**Task brief**
Transcribe the closing lines of the listing exactly, starting at the one that contains "Instruction: Expand the" and including the last.

**Extracted entries**
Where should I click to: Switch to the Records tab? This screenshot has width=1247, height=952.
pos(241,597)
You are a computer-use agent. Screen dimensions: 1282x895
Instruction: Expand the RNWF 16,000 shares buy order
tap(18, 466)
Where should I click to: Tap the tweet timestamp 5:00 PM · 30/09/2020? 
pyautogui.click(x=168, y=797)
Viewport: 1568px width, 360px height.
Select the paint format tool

**Answer section**
Instruction: Expand the RNWF 16,000 shares buy order
tap(18, 466)
Where should I click to: Tap the tweet timestamp 5:00 PM · 30/09/2020? 
pyautogui.click(x=168, y=797)
Viewport: 1568px width, 360px height.
Select the paint format tool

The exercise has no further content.